Several of my classmates were American Jews. Once, in an evening get-together of the residents, all of whom were my close friends, we were standing in a circle and talking. After one of us (let’s call him Chris) left the group, another (let’s call him Isaac) remarked: “Did you hear what Chris said just before he left? I would never have guessed that he could say something so anti-Semitic.”
It was only then that I noticed that all of us in the group were Jewish, whereas Chris was not. I no longer remember what it was that Chris had said, but I do remember that I found nothing anti-Semitic in it, and I told my friends so.
“Yoram, you’re from Israel. You guys don’t notice these things like we American Jews do,” they replied. In a flash, I realized what a success the Zionist project had been. Within two generations (my parents were born in Israel, but my grandparents came from Europe), Israel had cured the Jews of their heightened sensitivity to anti-Semitism. But that was many years ago. Thanks to people like António Moreira Antunes, Jeremy Corbyn, and many others, we Israelis are catching up fast with our brethren in the diaspora.
So, how do you know whether the cartoon you are about to publish is anti-Semitic? My suggestion: Think of the images and associations it was meant to evoke. If they resemble, even remotely, any anti-Semitic slogans or images, then don’t do it.

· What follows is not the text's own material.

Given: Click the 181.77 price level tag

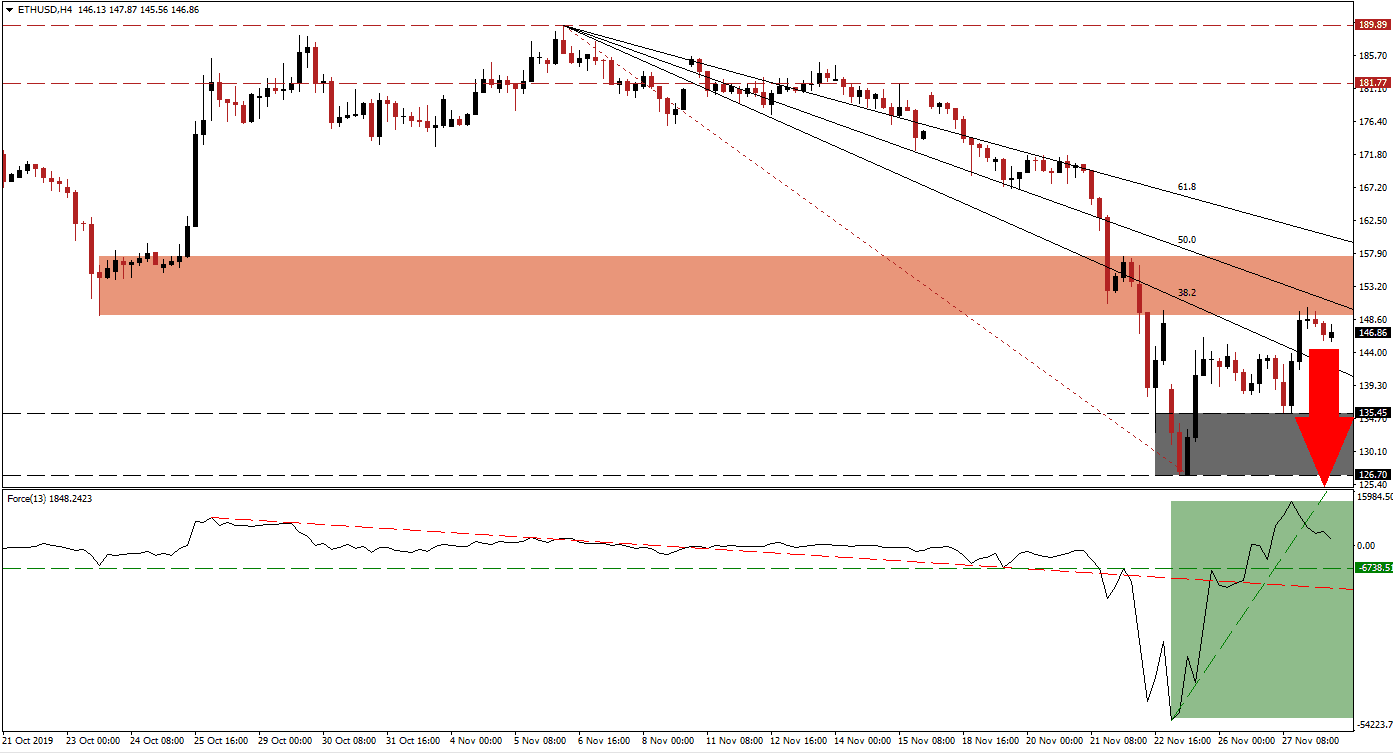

I served in the Israel Defense Forces (IDF) and fought in Lebanon in 1982, so I was one of the soldiers who were portrayed by Antunes as sadistic Nazi stormtroopers. In the IDF, we used to have a saying: “When in doubt, there is no doubt,” i.e., if you are not sure whether something might go wrong or misfire, assume that it will, and take all the necessary actions to prevent it from happening.
This is how the media can recognize and avoid anti-Semitic comments and imagery. But how do you make the media want to do that? How do you make people, including cartoonists, stop recycling old, offensive anti-Semitic garbage?
One way is the ISIS way. I haven’t noticed any caricatures of Mohammed appear in the international media lately. People like Antunes have come to realize that it’s much safer to be anti-Semitic than to be anti-Muslim, and they act accordingly. A beautiful Arab proverb sums up this tactic succinctly: “Love me. If you can’t love me, then respect me. And if you can’t love me and you can’t respect me, then fear me.”
This approach is simple and effective, but there’s another way to combat the current wave of anti-Semitism, and, in the long run, it works better. It begins with the realization that filth, false accusations, and fake news are all weapons of the weak. People resort to them when the truth doesn’t serve their purposes. However, at least some of the people who produce anti-Semitic filth, and most of the people who consume it, actually believe in it. How do you convince them otherwise?
Mahatma Gandhi, perhaps the most successful politician of the 20th century, famously commented that:
“Truth needs no publicity other than itself, and like a small stone thrown into a pond, its ripples will in time inevitably reach the circumference. The only thing to consider is the solidity and the weight of the stone.”
So, the best approach against anti-Semites such as António Moreira Antunes, Jeremy Corbyn, and the like, is not to produce more enraged and inflammatory rhetoric, but rather to speak softly, and carry a big stone.